While preferred habitats are often assumed to provide fitness benefits, ecological or perceptual traps may result in selection patterns of individuals or populations that do not optimize important demographic rates (Patten and Kelly 2010; Dzialak et al. 2011; De Cesare et al. 2014; Merrick and Koprowski 2017). Few studies link resource selection behaviors with demographic responses by examining survival consequences of variation in choices among individuals (Jones 2001; Bloom et al. 2013; De Cesare et al. 2014; Merrick and Koprowski 2017). Recent studies have found vegetation composition, management, and habitat suitability can influence survival of bobwhite young (Kamps et al. 2017; Tanner et al. 2019; Sinnott 2020). However, these studies have not addressed demographic consequences of individual-level variation in habitat selection behavior. We found daily step lengths of bobwhite broods that failed were similar to movement choices made by broods that survived to 35 days. Other studies have reported larger movements early in the brood period and greater dispersal distances in fragmented landscapes reduce brood survival (Rotella and Rati 1992; Hannon and Martin 2006). Alternatively, larger brood movements from nest sites may result in better habitat for greater brood survival (Paasivaara and Pöysä 2008). While daily movements were not significantly different among successful and failed broods in our study, more work is needed linking habitat-specific movement and dispersal patterns to bobwhite brood survival.

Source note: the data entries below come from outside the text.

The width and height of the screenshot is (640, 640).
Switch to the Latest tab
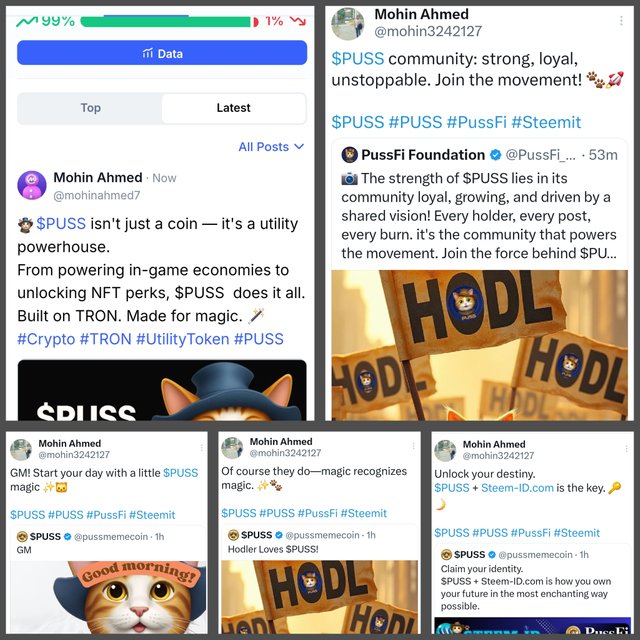[x=233, y=108]
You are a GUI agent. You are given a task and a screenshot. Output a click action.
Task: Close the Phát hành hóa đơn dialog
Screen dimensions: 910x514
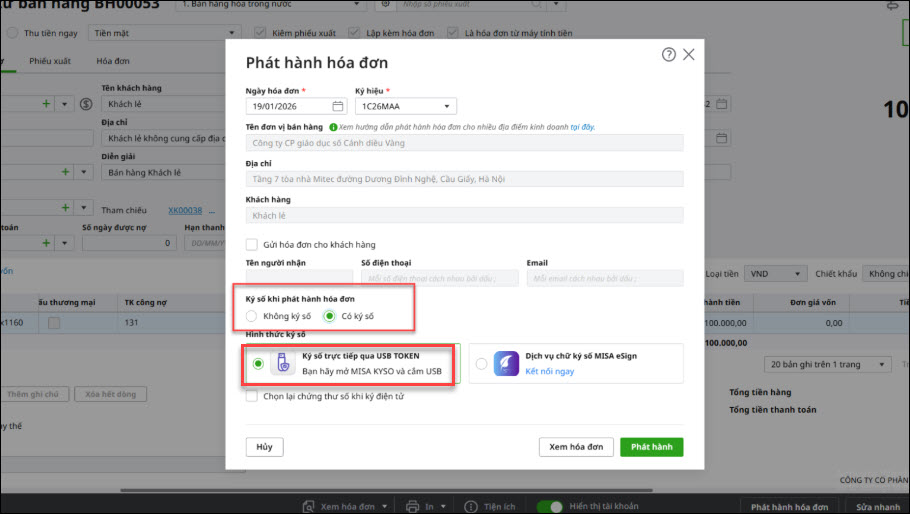tap(688, 55)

Selection for agricultural row crop, idle native grassland, and tree cover was similar for broods that succeeded and broods that failed to 35 days. However, selection for woody cover differed. Successful broods chose habitats with more shrub cover, while failed broods weakly avoided those areas. Attending adults choosing areas with more shrub cover are providing broods taller vegetation for greater visual obstruction from aerial predators (Hannon and Martin 2006; Collins et al. 2009; Perkins et al. 2014). Taller vegetation can also create fine-scale thermal refuges during summer daytime peak temperatures; failure to choose more moderate microclimates under shrubby vegetation may lead to thermal stress for young (Carroll et al. 2015). While all young broods selected areas closer to trees than randomly available, successful broods selected areas farther from trees than failed broods, suggesting bobwhite mortality risk is greater for those using mature wooded habitat (Lohr et al. 2011).

Conclusion

Three questions related to patterns of resource selection and movement decisions can help us more robustly understand animal distributions: (1) which habitats are animals choosing? (2) what influences choice? (3) what are the fitness consequences of variation in choice? Patterns of resource selection and movement contain important information about habitat valuation and risk aversion, and the extent to which these are driven by age, season and landscape composition to explain fitness outcomes. We found shrub cover and native grasslands managed with grazing and fire were especially valuable for success of young broods. We encourage researchers to examine hypothesized drivers of successful and failed strategies in animals for deeper learning about how fitness cascades to demographic outcomes.